**ABOUT THIS EXERCISE**: For the word "agent", state how many lines of the data include it. Respond with the number only.

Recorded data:
....

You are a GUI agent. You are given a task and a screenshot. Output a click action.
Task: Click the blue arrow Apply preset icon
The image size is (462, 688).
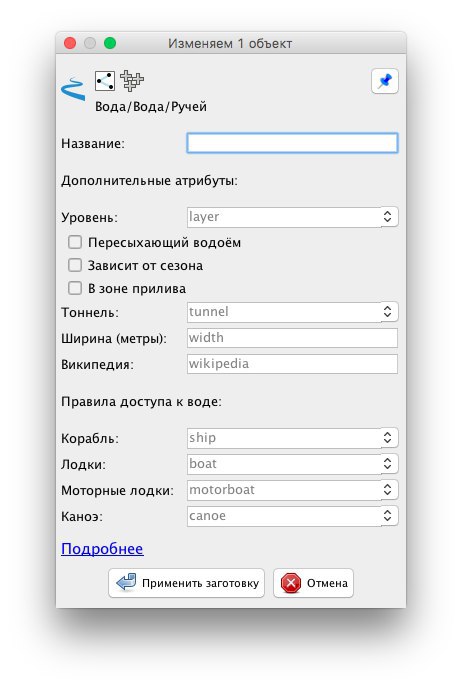(126, 583)
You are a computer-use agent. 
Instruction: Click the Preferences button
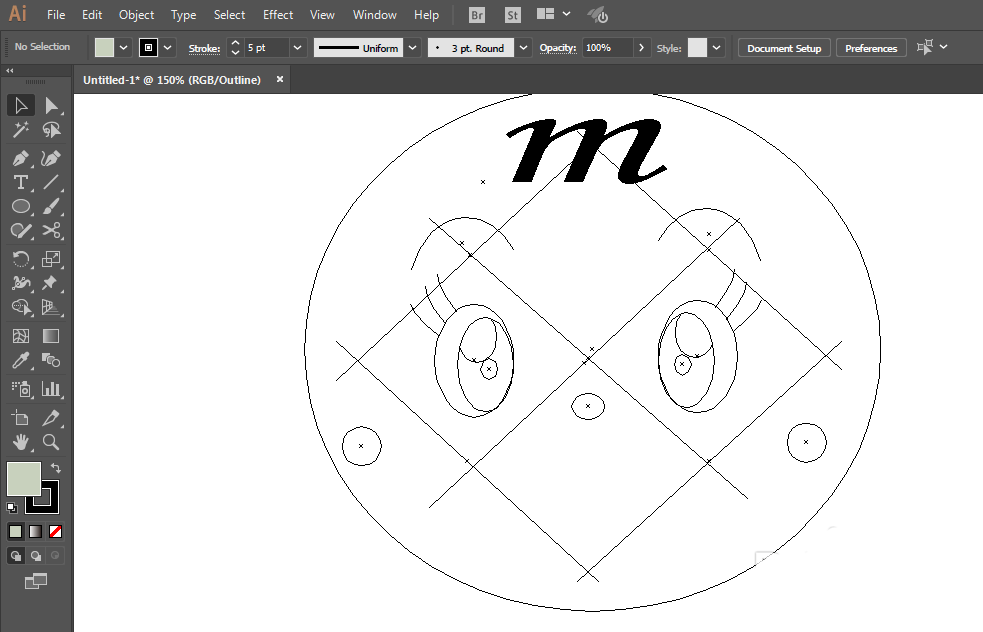click(871, 48)
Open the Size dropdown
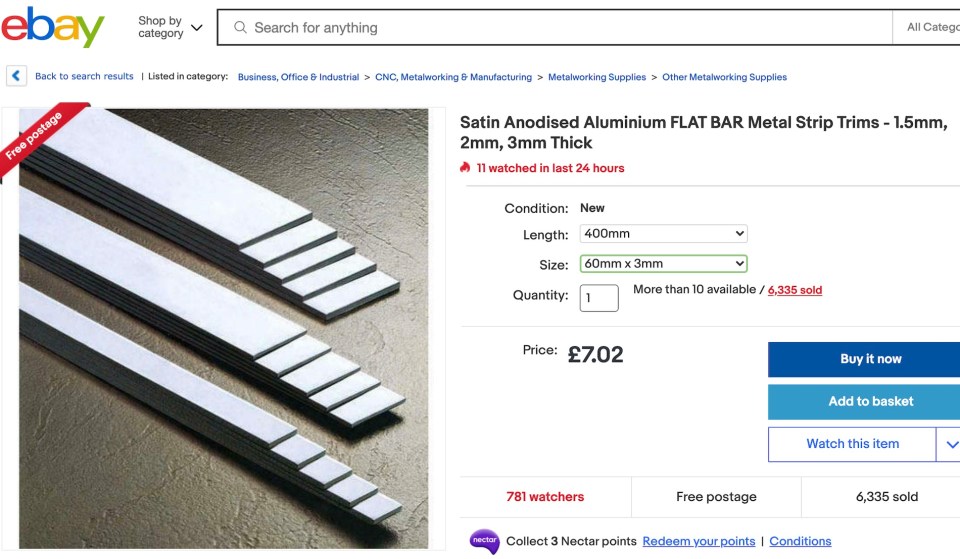This screenshot has height=559, width=960. 663,264
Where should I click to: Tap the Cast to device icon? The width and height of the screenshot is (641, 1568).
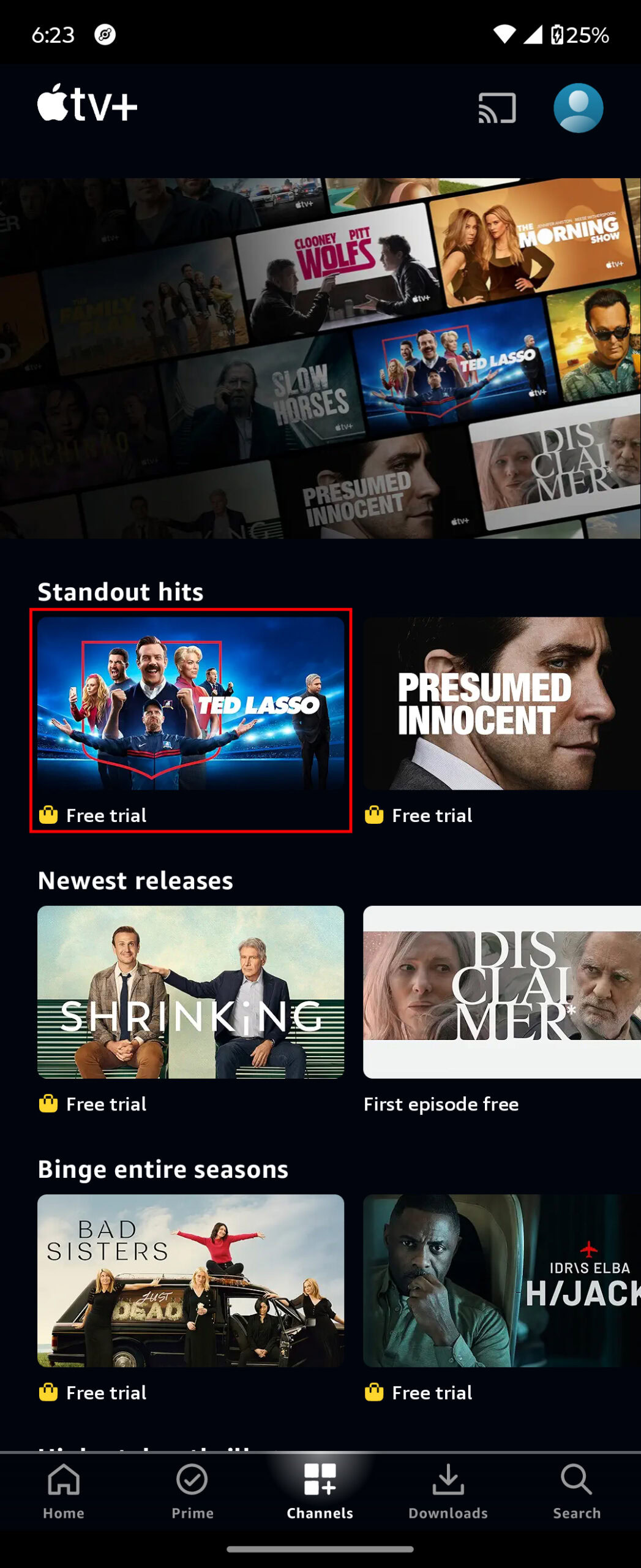(497, 108)
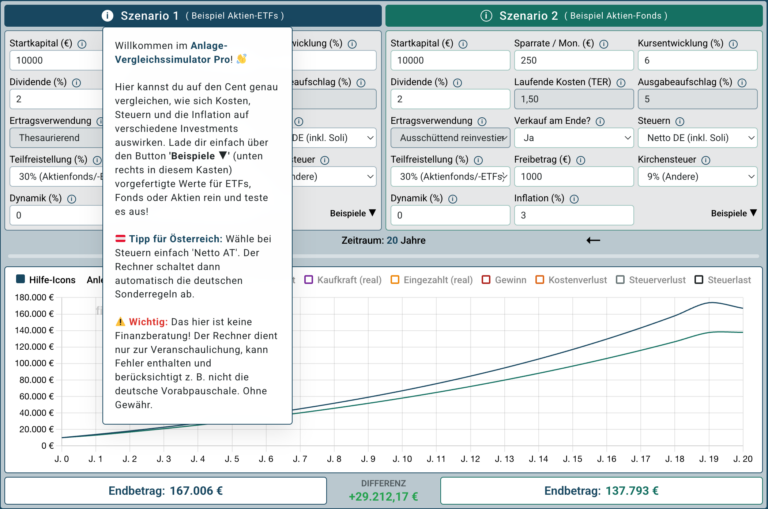Open the Beispiele menu in Szenario 1
The height and width of the screenshot is (509, 768).
click(x=353, y=213)
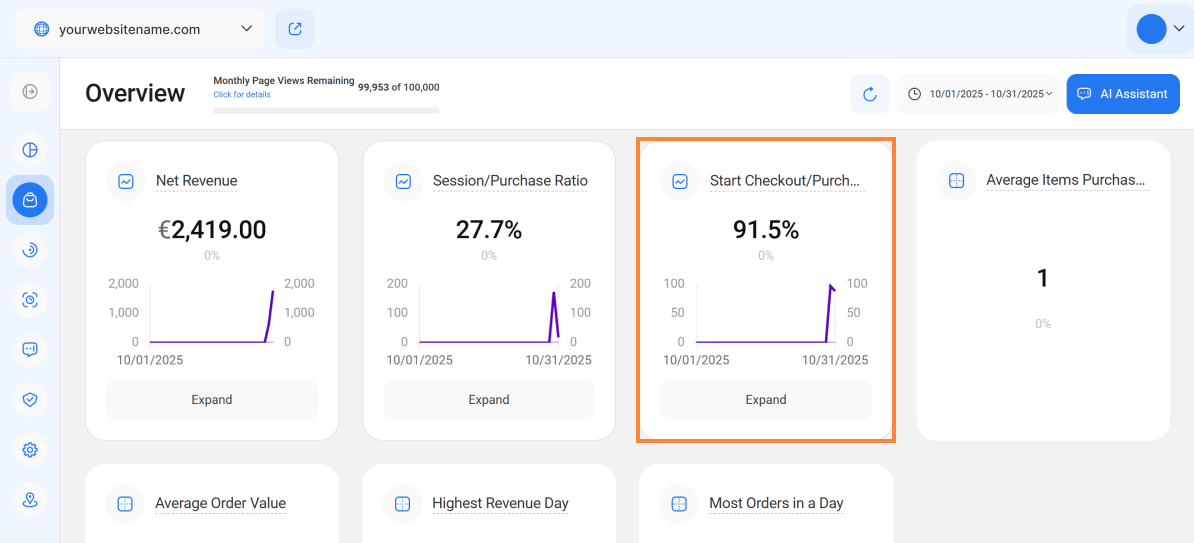Open the yourwebsitename.com site dropdown
The image size is (1194, 543).
140,29
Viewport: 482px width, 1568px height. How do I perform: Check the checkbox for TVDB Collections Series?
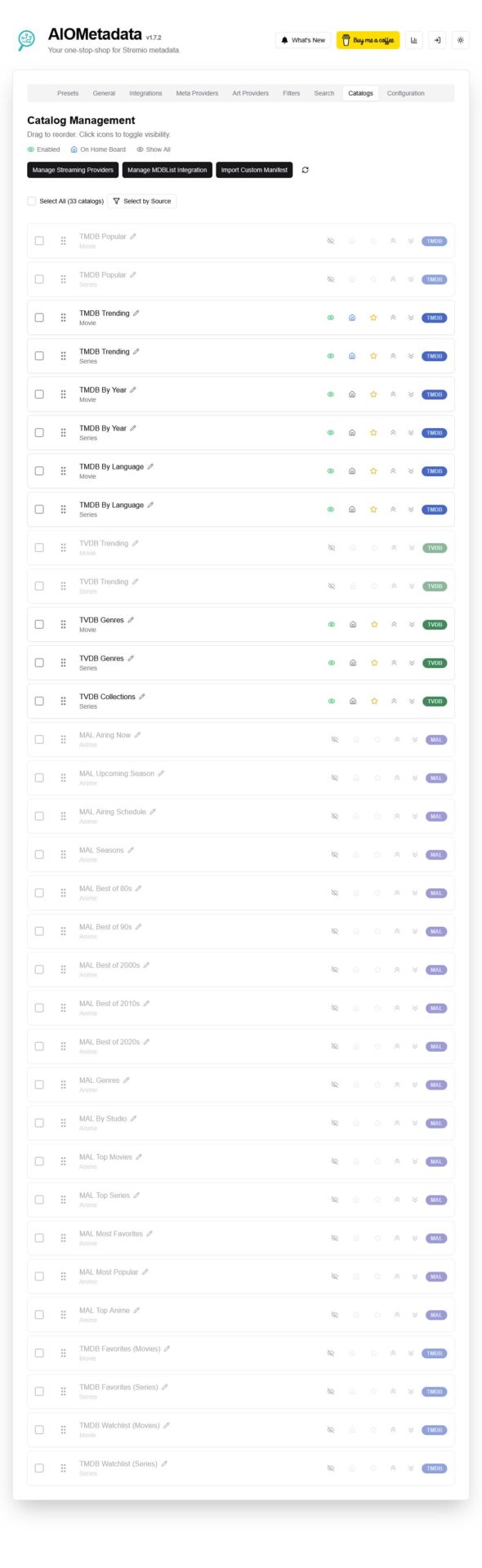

....

**SOLUTION TO THE PROBLEM**: 2